To answer this question, we will construct confidence intervals for $\lambda_1(F(D))$ based on a procedure that sampled from the cliques in the network. If the observed eigenvalue is sufficiently far from zero, we reject \(\mathcal{H}_0\). Note that “classical bootstrapping”, such as in Efron (1979), does not work in our situation, because the eigenvalues of interest are often repeated and lie on the boundary of the parameter space. So we need to use a slightly different procedure to construct confidence intervals. We use the sub-sampling method in Romano (1994).

Constructing D from Graph

Until now, we have not described how to construct \(D\) in practice. Our approach is based on the clique structure of the graph. The LS model tells us that nodes in a clique are likely to be close together in the latent space. The larger the clique size is, the higher this probability becomes.

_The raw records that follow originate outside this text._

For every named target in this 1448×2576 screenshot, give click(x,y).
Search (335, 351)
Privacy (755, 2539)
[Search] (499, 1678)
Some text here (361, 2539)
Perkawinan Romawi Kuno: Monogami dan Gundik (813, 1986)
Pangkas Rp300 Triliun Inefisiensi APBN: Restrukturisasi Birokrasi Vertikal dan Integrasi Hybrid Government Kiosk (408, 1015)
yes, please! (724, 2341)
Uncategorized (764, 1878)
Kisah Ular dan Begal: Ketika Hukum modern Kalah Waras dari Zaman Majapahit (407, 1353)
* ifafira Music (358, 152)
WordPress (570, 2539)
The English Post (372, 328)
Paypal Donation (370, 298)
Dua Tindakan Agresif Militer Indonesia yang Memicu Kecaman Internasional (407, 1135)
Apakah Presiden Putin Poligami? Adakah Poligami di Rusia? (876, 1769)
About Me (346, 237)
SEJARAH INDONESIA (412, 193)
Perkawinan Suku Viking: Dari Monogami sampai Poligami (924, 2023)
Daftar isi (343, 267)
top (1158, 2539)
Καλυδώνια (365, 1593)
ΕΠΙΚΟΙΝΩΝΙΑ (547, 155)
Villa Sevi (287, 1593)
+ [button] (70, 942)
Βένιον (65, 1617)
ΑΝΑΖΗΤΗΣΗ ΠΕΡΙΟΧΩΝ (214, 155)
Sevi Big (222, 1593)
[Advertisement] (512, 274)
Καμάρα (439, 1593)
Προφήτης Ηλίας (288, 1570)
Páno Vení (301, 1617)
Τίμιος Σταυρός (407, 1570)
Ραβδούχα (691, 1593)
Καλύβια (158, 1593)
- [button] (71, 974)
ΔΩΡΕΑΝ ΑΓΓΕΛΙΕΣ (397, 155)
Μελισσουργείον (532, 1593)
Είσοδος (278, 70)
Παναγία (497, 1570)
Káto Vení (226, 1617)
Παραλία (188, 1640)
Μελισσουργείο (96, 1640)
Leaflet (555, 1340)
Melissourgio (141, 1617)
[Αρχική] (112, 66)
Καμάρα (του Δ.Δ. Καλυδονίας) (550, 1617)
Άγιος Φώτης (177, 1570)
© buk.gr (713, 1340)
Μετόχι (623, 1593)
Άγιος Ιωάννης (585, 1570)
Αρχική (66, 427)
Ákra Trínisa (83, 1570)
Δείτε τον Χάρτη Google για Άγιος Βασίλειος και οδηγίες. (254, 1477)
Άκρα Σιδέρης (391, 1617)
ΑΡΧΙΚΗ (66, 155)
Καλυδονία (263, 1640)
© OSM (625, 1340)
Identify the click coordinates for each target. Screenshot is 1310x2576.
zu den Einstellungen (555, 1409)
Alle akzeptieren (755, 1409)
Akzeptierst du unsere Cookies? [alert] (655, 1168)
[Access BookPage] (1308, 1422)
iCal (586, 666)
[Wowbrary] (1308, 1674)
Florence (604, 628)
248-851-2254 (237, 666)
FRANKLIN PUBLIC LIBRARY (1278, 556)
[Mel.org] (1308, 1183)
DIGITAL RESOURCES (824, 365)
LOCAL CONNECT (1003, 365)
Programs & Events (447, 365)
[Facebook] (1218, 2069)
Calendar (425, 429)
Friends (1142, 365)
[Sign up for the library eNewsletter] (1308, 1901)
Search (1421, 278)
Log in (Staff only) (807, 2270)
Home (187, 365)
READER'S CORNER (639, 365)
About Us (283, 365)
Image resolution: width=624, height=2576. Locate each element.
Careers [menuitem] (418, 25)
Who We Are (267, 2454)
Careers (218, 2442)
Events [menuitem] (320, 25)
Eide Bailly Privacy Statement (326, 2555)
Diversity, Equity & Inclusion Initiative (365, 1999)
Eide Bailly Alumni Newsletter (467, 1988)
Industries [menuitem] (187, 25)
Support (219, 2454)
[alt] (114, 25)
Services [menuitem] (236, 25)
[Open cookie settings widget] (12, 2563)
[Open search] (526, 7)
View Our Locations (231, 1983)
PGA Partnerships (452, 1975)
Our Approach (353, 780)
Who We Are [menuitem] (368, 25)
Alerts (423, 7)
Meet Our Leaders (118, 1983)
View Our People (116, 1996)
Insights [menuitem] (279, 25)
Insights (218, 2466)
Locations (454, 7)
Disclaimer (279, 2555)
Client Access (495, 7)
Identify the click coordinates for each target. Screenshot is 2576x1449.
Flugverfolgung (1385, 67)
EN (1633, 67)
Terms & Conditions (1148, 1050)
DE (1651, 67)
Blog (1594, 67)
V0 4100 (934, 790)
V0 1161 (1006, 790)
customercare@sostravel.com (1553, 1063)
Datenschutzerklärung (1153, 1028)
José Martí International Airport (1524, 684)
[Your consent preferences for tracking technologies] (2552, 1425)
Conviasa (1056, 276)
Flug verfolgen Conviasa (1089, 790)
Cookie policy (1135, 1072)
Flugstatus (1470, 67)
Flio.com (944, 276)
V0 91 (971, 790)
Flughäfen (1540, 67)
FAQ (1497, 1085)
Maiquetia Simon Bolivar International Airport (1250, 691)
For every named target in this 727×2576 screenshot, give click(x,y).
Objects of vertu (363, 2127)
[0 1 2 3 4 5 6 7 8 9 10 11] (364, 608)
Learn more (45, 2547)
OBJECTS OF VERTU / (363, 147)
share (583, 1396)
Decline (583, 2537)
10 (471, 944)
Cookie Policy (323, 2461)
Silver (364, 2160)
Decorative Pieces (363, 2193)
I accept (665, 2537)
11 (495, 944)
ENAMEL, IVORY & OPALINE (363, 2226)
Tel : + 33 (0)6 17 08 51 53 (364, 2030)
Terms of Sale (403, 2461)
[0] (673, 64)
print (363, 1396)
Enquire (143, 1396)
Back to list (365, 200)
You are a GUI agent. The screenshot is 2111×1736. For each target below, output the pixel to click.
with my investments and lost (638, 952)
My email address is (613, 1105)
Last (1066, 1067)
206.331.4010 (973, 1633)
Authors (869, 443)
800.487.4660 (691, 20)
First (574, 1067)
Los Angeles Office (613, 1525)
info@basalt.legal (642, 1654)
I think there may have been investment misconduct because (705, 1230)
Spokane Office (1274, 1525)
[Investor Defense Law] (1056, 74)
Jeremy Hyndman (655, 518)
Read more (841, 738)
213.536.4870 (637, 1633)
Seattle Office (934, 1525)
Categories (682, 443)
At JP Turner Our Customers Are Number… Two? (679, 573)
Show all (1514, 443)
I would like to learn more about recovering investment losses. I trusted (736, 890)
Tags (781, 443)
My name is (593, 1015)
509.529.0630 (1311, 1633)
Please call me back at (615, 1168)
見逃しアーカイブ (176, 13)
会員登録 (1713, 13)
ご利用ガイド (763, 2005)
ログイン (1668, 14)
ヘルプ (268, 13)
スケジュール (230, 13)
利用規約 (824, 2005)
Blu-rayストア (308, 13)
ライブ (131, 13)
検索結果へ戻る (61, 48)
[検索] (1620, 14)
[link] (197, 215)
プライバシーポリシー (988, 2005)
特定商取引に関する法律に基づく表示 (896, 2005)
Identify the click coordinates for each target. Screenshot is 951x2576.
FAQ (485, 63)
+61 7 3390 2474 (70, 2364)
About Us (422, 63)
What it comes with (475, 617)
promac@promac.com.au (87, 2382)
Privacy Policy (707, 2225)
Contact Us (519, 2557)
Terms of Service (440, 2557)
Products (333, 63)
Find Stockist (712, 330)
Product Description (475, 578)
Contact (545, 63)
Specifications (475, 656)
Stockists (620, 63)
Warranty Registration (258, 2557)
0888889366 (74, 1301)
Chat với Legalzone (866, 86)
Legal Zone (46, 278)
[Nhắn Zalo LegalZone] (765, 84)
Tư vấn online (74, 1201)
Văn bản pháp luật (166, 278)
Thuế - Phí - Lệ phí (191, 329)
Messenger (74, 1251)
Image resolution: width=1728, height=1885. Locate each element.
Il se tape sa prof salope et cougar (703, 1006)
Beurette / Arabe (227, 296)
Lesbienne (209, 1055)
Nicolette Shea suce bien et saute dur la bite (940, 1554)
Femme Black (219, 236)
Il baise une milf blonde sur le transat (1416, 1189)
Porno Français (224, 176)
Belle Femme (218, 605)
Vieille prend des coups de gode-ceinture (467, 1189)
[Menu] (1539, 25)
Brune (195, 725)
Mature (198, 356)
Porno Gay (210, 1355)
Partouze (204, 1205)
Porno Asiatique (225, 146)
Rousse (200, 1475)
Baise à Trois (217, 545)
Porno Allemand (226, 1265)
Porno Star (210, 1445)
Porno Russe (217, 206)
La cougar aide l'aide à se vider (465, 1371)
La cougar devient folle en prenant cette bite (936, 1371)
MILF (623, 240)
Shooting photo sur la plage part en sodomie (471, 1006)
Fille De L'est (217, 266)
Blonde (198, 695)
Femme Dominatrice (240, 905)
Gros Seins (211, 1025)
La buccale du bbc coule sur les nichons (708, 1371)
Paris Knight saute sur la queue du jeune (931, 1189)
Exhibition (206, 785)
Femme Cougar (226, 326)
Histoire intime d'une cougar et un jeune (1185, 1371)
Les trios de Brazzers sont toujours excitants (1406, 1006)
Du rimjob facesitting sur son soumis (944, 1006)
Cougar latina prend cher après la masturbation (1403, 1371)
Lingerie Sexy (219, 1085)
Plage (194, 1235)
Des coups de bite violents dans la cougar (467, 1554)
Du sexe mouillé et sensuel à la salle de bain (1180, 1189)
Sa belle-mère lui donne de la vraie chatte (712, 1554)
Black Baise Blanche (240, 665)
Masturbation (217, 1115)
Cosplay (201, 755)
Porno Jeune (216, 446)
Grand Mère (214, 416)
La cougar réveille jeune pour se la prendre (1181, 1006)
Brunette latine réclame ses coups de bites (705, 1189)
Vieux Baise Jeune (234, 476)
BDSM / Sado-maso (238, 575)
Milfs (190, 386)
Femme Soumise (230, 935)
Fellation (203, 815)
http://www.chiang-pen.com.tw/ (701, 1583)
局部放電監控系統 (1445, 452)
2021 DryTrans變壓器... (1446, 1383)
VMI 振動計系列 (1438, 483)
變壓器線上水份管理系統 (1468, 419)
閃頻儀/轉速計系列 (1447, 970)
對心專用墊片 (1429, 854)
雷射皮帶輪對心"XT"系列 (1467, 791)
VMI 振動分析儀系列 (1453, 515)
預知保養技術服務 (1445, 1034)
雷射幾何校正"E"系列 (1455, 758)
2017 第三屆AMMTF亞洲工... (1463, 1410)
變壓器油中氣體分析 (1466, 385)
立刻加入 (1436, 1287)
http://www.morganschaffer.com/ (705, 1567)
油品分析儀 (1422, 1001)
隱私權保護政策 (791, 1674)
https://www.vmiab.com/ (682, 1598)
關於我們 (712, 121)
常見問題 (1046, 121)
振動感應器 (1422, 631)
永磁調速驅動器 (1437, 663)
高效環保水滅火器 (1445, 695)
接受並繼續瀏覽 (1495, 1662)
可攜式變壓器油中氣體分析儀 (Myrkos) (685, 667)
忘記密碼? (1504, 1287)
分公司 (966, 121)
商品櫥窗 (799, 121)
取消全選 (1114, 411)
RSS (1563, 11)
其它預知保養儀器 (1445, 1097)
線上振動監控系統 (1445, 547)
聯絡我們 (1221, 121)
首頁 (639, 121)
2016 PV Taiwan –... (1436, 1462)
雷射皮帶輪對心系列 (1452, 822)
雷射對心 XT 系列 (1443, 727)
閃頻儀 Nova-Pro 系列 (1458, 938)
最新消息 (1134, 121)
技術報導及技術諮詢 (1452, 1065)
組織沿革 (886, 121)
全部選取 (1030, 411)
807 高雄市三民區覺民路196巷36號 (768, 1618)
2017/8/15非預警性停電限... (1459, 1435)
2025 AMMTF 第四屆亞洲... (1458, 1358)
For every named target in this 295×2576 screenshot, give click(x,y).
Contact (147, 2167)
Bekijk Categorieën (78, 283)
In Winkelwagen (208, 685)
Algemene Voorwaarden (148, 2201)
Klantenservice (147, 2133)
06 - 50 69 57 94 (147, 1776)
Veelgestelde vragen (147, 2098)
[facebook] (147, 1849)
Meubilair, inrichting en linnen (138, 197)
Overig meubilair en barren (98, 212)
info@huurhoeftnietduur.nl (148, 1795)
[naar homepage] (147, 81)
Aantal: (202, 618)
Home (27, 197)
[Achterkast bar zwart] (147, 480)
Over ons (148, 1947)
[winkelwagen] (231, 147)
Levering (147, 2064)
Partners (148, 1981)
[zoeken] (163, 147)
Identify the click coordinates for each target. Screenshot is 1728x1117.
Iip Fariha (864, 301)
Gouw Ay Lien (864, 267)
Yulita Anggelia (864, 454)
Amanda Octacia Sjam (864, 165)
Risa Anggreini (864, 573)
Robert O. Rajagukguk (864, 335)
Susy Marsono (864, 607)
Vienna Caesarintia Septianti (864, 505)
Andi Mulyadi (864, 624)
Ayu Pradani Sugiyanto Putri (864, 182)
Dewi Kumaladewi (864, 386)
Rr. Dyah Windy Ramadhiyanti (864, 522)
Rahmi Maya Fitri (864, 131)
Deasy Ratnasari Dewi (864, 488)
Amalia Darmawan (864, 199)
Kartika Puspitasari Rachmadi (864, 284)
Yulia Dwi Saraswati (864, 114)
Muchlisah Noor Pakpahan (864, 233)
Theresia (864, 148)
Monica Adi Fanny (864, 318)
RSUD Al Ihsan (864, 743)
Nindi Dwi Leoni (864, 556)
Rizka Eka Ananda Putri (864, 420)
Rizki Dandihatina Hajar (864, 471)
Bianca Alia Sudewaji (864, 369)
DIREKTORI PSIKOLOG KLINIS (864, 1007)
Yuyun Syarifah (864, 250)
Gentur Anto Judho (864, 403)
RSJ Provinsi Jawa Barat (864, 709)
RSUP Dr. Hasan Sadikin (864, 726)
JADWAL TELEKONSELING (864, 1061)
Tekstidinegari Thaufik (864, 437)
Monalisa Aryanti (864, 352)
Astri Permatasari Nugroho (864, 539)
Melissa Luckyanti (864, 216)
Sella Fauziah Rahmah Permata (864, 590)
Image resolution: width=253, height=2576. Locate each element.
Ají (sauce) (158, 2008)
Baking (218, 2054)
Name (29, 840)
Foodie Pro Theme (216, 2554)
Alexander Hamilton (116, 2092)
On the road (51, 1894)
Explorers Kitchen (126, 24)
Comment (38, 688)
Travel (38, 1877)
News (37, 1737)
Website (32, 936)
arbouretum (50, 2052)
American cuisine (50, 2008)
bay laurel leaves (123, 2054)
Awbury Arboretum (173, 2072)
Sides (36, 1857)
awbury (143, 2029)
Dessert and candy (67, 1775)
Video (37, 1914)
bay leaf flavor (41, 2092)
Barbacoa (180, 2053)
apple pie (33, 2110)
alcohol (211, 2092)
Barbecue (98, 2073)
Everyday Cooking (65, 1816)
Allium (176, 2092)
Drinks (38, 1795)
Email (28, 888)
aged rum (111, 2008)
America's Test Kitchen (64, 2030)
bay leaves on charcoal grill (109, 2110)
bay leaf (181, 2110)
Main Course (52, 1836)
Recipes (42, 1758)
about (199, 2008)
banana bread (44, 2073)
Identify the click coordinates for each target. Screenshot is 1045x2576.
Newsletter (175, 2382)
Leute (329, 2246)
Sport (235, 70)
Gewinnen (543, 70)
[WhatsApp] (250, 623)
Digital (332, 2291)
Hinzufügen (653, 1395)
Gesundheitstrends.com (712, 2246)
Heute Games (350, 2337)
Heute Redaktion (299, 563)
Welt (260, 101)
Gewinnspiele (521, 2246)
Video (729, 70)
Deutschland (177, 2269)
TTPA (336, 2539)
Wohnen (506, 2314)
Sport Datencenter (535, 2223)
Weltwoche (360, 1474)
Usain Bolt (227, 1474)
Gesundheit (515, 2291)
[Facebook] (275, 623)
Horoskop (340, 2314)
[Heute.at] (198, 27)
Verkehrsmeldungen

Consider the figure below. On the left we plot a network on \(n = 15\) nodes, divided into three cliques. On the right we plot the latent space locations of these \(n\) nodes.

hi

Imagine that at the center of each of these groups, there is a “group center”. Label these three points \(z_{\text{Black}}\), \(z_{\text{Green}}\) and \(z_{\text{Red}}\). We can estimate the number of edges between these three groups in a symmetric “probability matrix”, denoted by \(\hat P\). Then, by solving for the distances using the LS model, we see that

\[\hat d_{k,k'} = -\log\left(\frac{\hat P_{k,k'}}{E(\exp(\nu_i)^2)}\right)\]

where \(\hat d_{k,k'}\) is the estimated distance between points \(k\) and \(k'\) along the surface of \(\mathcal{M}^p(\kappa)\).